# Extract Recipe Feedback - Balter XPA Style



## pete-ej20 (1/11/19)

Hi Guys,

Looking at doing my first unhopped extract recipe soon and thinking of trying a Balter XPA style clone

Found this recipe here - https://homebrew-recipes.com/balter-xpa-clone/ which I'm using as a base/starting point but was thinking of changing a couple of things based on what is more easily available for me ingredients wise. Would appreciate some thoughts/feedback from more experienced brewers

1.5kg thomas coopers light liquid malt extract
1.5kg thomas coopers wheat liquid malt extract
500g light dry malt

Will steep 150g of specialty grain - either wheat or maybe crystal? Or something else that would be better suited to this style?
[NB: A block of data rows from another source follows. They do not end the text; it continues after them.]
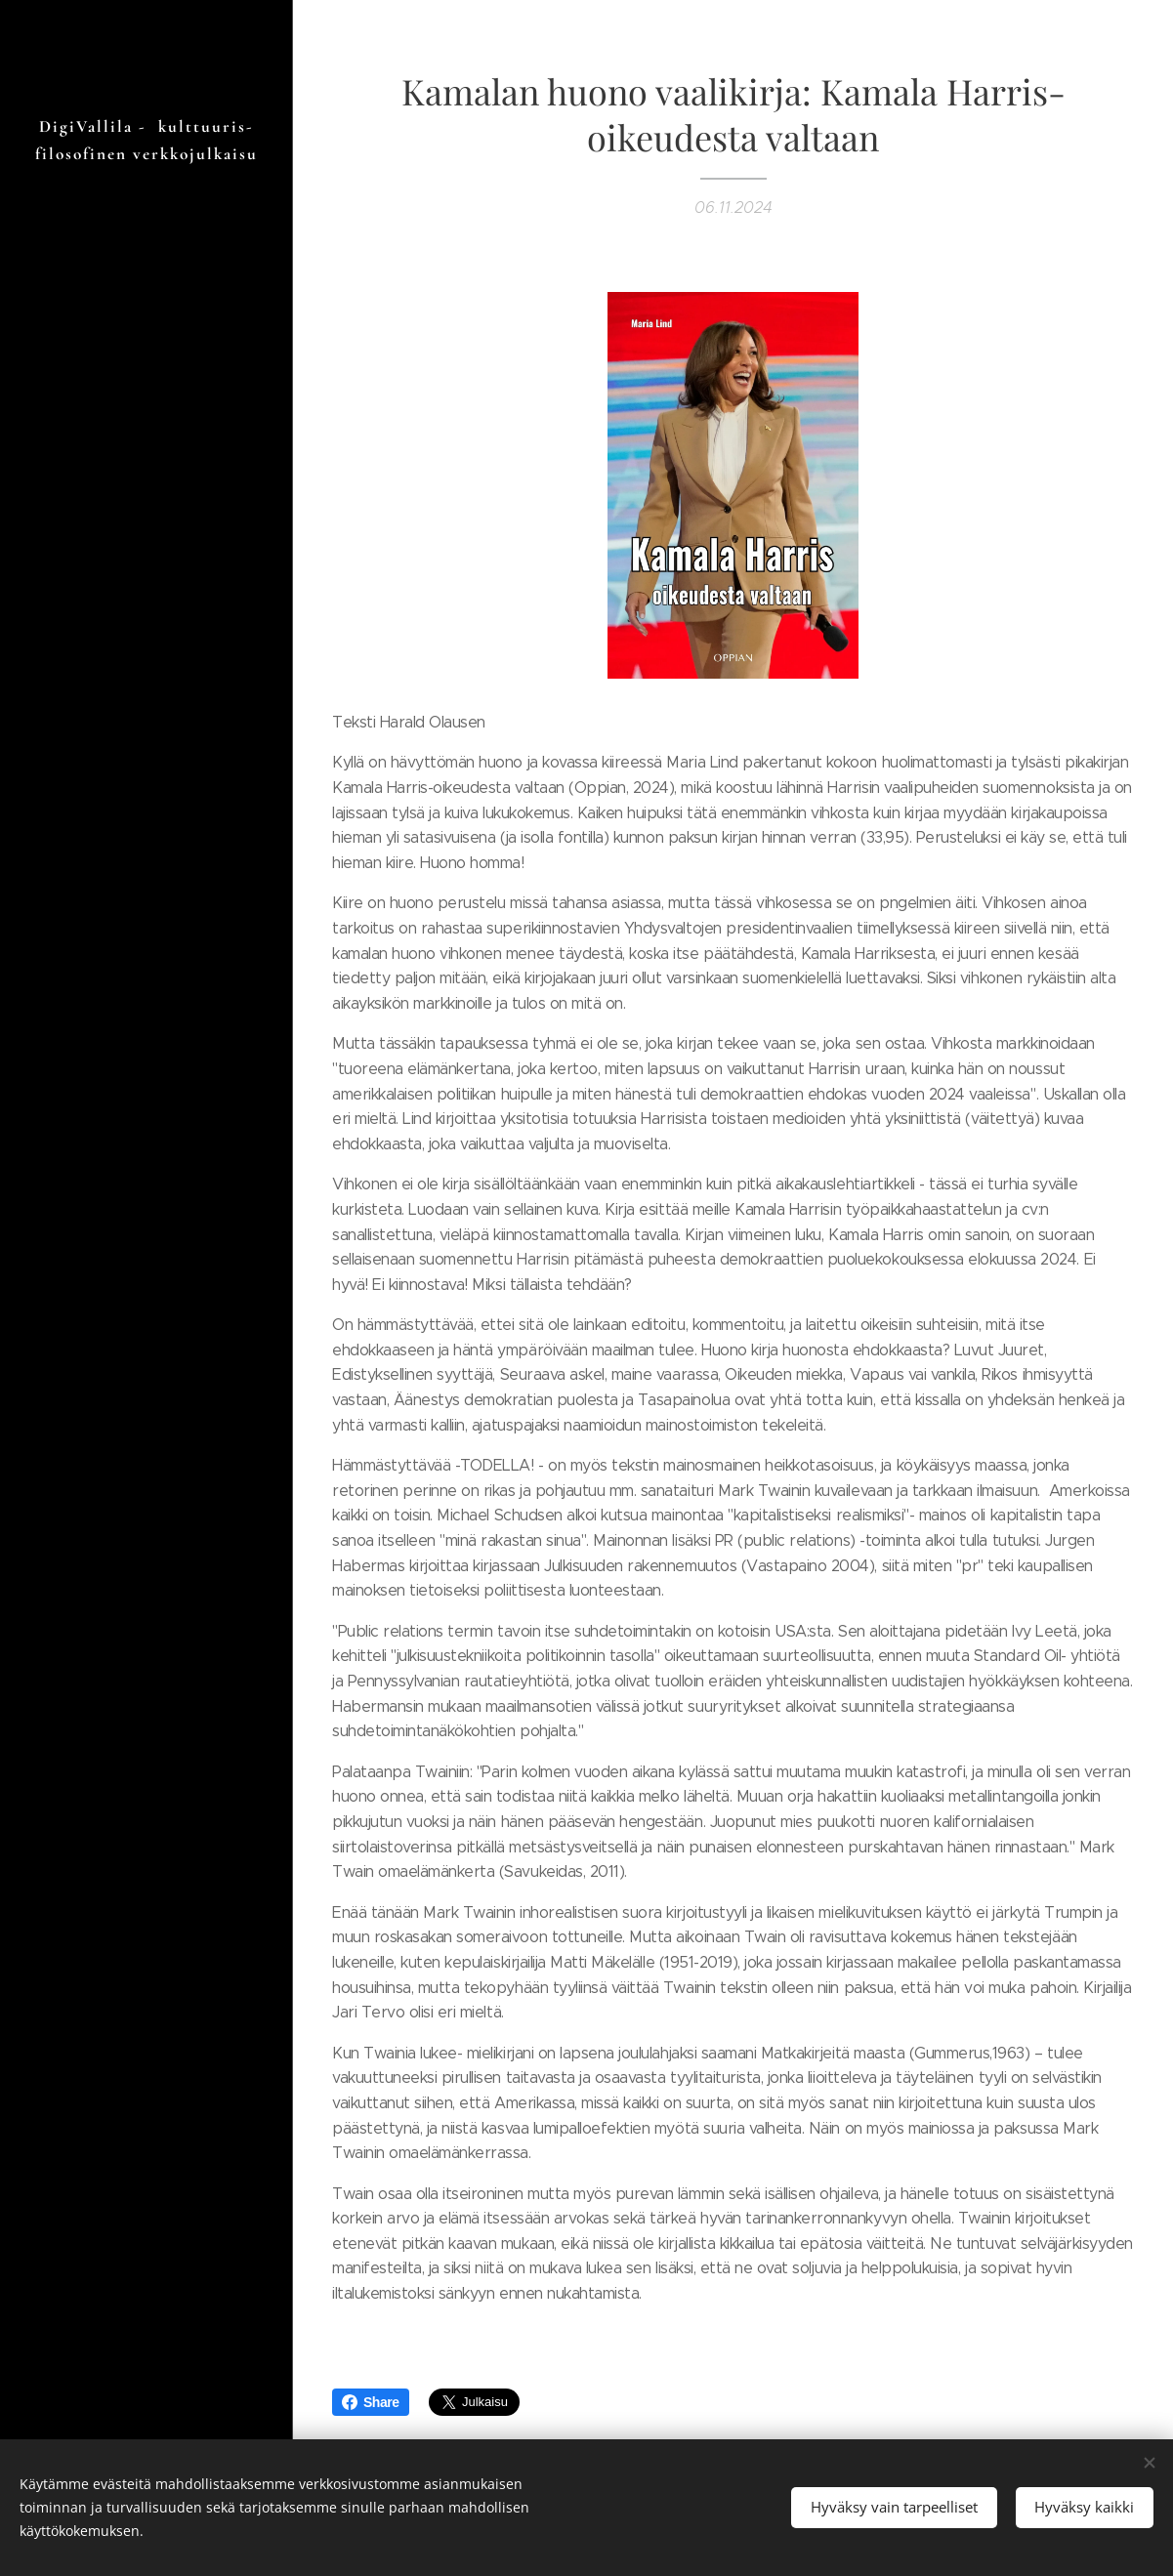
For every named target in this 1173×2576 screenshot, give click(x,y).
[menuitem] (146, 1345)
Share (370, 2402)
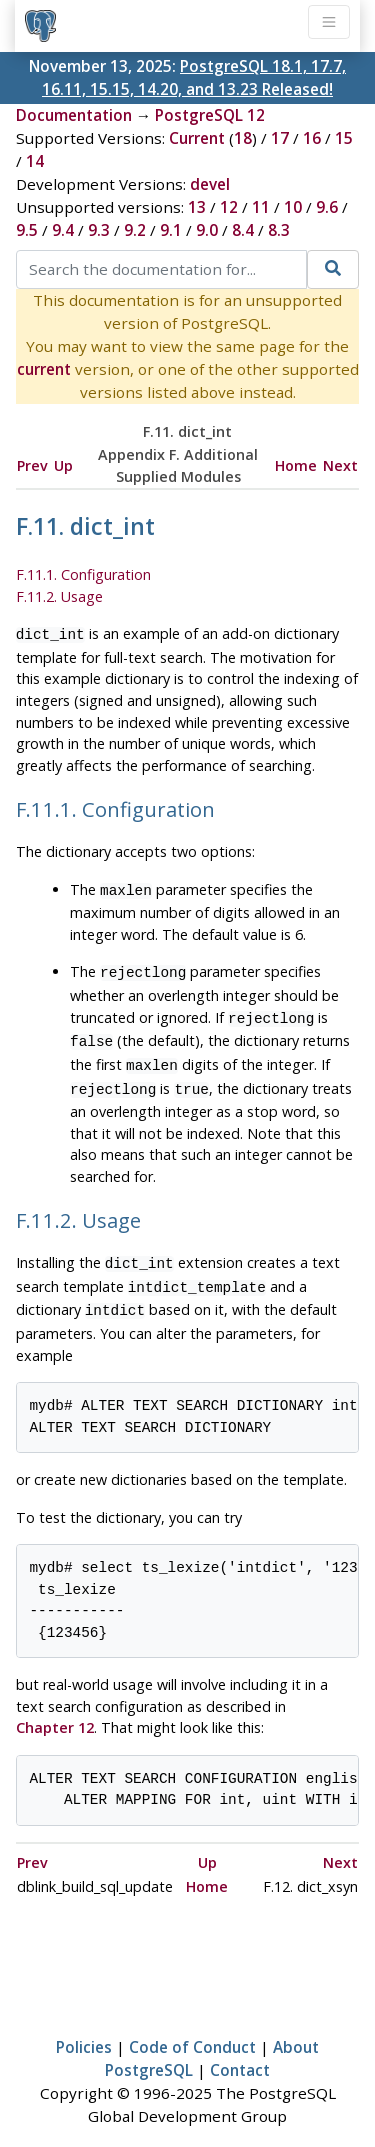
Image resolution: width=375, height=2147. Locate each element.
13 (197, 207)
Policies (84, 2027)
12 (229, 207)
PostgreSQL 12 (210, 115)
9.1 (171, 230)
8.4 (243, 230)
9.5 (27, 230)
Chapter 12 (55, 1707)
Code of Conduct (192, 2027)
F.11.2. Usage (59, 596)
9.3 (99, 230)
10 (293, 207)
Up (63, 465)
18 (243, 138)
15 (344, 138)
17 (280, 138)
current (44, 369)
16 (312, 138)
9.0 (207, 230)
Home (296, 465)
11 (261, 207)
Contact (240, 2050)
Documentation (74, 115)
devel (210, 184)
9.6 (327, 207)
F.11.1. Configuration (83, 574)
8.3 (279, 230)
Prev (32, 465)
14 (35, 161)
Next (340, 465)
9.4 (63, 230)
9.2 (135, 230)
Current (197, 138)
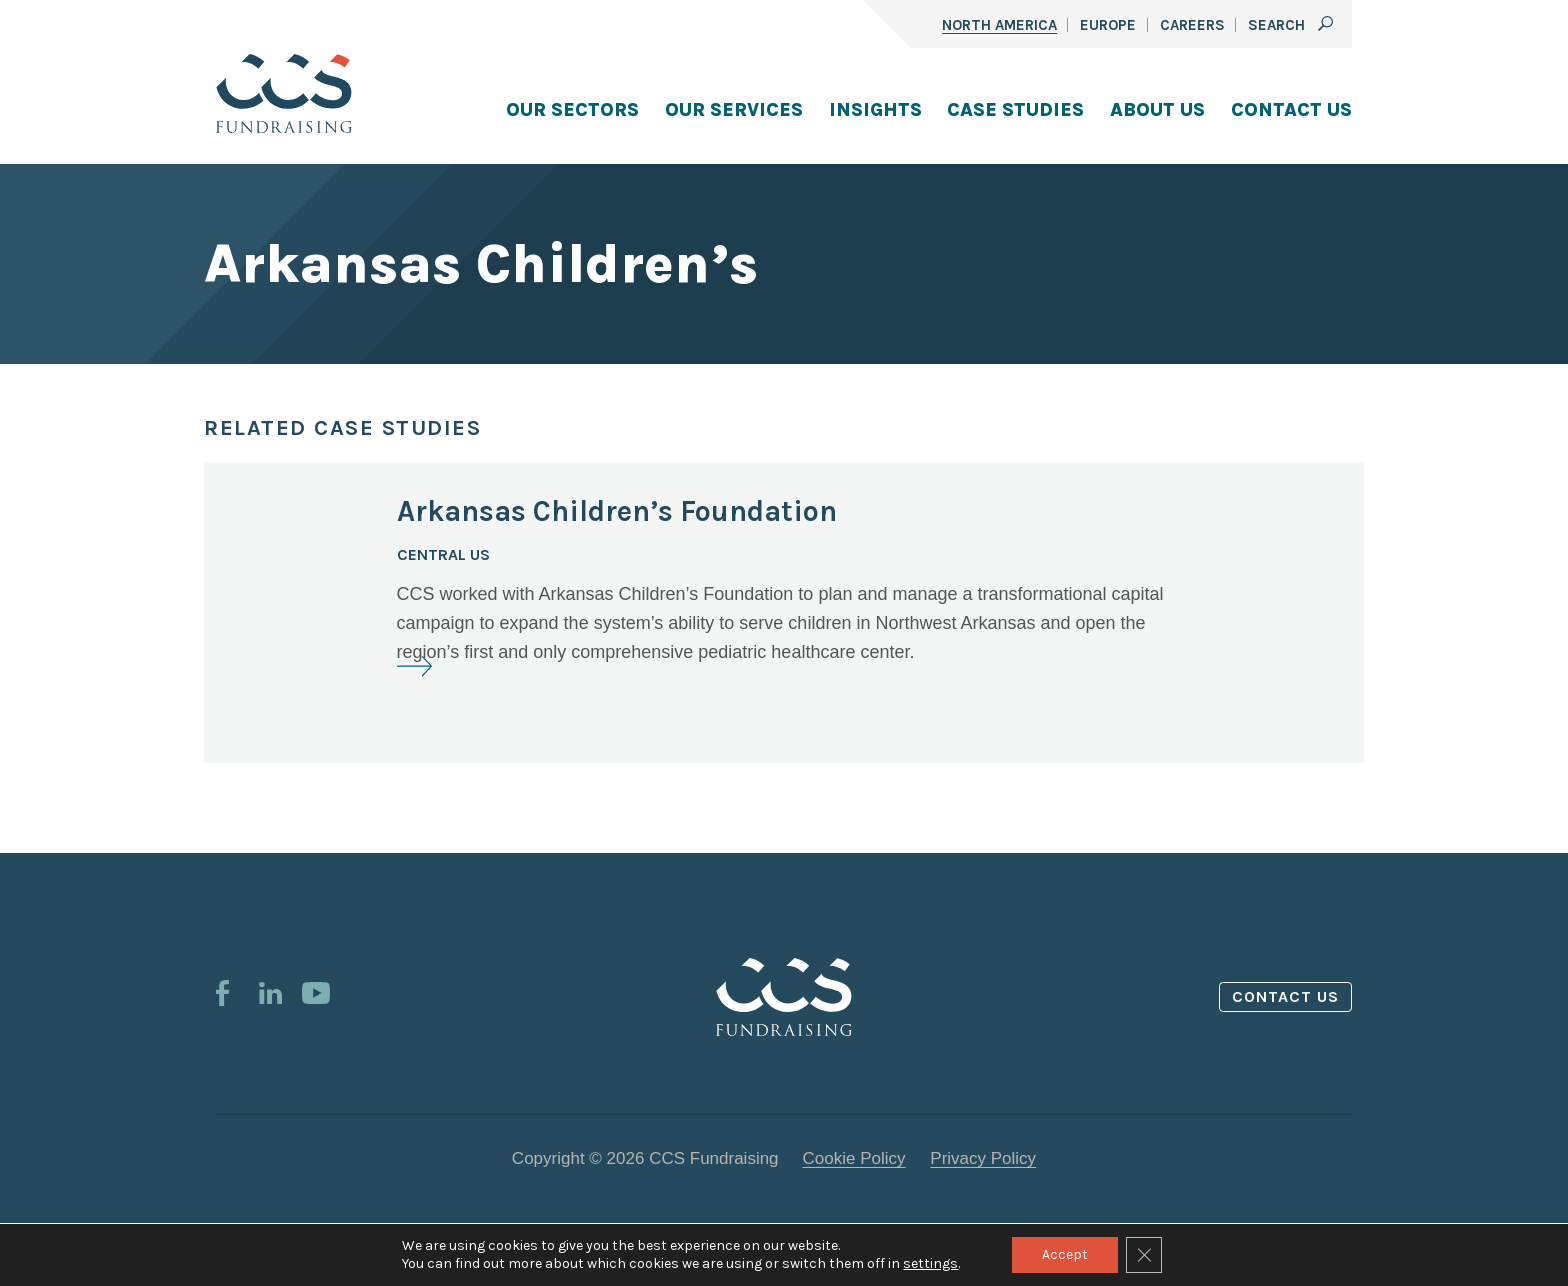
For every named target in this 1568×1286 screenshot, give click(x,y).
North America (999, 25)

Wondering if doing the wheat grain would be too wheaty with the wheat liquid extract as well?

Will do a partial boil (approx 10L) and follow the hop schedule from the link above;
15g Citra - 60min
15g Centennial - 10min
15g Citra - 10min
15g Centennial - 0min
15g Amarillo - 0min

Boil will use just the light liquid malt extract - will add the remaining extracts at flameout - or even straight into the FV - 23L batch

Have put it all into the Kit & Extract Beer Designer spreadsheet which all looks OK - estimated OG 1.049, FG 1.1012 - will use US05 yeast

Cheers,
Pete


----------



## pete-ej20 (2/12/19)

For anyone interested, I ended up brewing this - slight variations on my original post (full recipe details here) and it's fantastic. Pretty damn close to the original Balter XPA


----------



## adamsec (4/1/20)

Love your blog write up. Great detail and easy to follow.

Love to see you try to clone ballistic revelation ipa using an extract - is that up your alley?


pete-ej20 said:


> For anyone interested, I ended up brewing this - slight variations on my original post (full recipe details here) and it's fantastic. Pretty damn close to the original Balter XPA


----------



## pete-ej20 (6/1/20)

adamsec said:


> Love your blog write up. Great detail and easy to follow.
> 
> Love to see you try to clone ballistic revelation ipa using an extract - is that up your alley?



Thanks mate - appreciate the feedback.

I haven't tried the ballistic revelation ipa - I'll have to grab one and see what they're like.

-pete


----------



## adamsec (6/1/20)

It's one of the best, if not the best Australian IPA imo

Ella enigma and Vic secret


pete-ej20 said:


> Thanks mate - appreciate the feedback.
> 
> I haven't tried the ballistic revelation ipa - I'll have to grab one and see what they're like.
> 
> -pete


----------